• **Problem statement**
Below are the records. Reproduce the line that contains "Click the PayPal logo icon" and every line after it to the end, exactly and alone.

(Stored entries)
■ ■ ■ ■ ■ ■ ■
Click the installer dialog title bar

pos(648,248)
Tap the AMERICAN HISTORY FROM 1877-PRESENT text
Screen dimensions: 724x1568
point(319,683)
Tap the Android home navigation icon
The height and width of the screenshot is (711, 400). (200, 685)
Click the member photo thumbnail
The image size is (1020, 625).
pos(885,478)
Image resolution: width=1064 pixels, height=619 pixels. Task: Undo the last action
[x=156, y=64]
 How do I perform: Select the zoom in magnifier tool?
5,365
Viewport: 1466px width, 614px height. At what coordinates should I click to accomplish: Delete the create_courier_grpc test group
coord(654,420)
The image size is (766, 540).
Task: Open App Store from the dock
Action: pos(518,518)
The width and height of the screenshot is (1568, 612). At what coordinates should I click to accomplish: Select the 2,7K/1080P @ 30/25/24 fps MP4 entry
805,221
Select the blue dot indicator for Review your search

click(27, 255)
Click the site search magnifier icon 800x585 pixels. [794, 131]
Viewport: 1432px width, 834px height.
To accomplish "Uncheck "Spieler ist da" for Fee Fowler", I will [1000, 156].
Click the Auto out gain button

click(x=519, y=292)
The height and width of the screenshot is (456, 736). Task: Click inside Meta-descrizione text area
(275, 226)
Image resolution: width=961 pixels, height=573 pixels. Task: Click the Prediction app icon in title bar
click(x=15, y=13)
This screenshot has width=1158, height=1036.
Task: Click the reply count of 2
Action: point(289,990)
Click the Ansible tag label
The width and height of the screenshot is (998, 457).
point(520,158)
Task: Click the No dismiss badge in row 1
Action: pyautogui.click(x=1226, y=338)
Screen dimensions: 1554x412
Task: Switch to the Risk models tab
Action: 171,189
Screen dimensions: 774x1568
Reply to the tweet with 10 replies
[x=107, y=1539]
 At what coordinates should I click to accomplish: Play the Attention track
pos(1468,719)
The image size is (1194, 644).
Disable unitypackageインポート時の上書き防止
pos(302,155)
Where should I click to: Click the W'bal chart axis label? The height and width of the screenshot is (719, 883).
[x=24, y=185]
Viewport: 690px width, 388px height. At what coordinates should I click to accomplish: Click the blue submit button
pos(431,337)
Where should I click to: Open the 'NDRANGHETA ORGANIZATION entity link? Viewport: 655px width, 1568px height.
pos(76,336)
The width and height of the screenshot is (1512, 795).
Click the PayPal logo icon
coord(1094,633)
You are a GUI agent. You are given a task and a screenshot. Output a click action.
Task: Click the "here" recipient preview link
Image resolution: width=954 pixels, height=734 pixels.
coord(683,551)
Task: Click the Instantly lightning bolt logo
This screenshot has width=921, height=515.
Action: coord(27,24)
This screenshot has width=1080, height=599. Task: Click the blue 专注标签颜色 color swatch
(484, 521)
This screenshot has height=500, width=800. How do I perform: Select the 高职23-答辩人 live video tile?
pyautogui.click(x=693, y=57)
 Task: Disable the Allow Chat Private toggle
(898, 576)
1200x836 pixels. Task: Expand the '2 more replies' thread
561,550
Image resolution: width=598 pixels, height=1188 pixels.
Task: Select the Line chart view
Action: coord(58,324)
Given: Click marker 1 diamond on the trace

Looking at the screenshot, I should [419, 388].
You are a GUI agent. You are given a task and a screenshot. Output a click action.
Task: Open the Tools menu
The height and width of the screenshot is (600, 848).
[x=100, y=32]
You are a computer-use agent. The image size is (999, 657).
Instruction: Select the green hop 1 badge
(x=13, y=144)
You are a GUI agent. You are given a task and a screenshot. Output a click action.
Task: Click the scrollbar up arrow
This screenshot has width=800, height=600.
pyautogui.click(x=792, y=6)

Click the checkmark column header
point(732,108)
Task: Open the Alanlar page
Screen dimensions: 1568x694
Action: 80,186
■ ■ ■ ■ ■ ■ ■
• **The answer**
Click the PayPal logo icon
coord(1094,633)
You are a GUI agent. You are given a task and a screenshot. Output a click action.
Task: Click the "here" recipient preview link
Image resolution: width=954 pixels, height=734 pixels.
coord(683,551)
Task: Click the Instantly lightning bolt logo
This screenshot has width=921, height=515.
Action: coord(27,24)
This screenshot has width=1080, height=599. Task: Click the blue 专注标签颜色 color swatch
(484, 521)
This screenshot has height=500, width=800. How do I perform: Select the 高职23-答辩人 live video tile?
pyautogui.click(x=693, y=57)
 Task: Disable the Allow Chat Private toggle
(898, 576)
1200x836 pixels. Task: Expand the '2 more replies' thread
561,550
Image resolution: width=598 pixels, height=1188 pixels.
Task: Select the Line chart view
Action: coord(58,324)
Given: Click marker 1 diamond on the trace

Looking at the screenshot, I should [419, 388].
You are a GUI agent. You are given a task and a screenshot. Output a click action.
Task: Open the Tools menu
The height and width of the screenshot is (600, 848).
[x=100, y=32]
You are a computer-use agent. The image size is (999, 657).
Instruction: Select the green hop 1 badge
(x=13, y=144)
You are a GUI agent. You are given a task and a screenshot. Output a click action.
Task: Click the scrollbar up arrow
This screenshot has width=800, height=600.
pyautogui.click(x=792, y=6)

Click the checkmark column header
point(732,108)
Task: Open the Alanlar page
Screen dimensions: 1568x694
Action: 80,186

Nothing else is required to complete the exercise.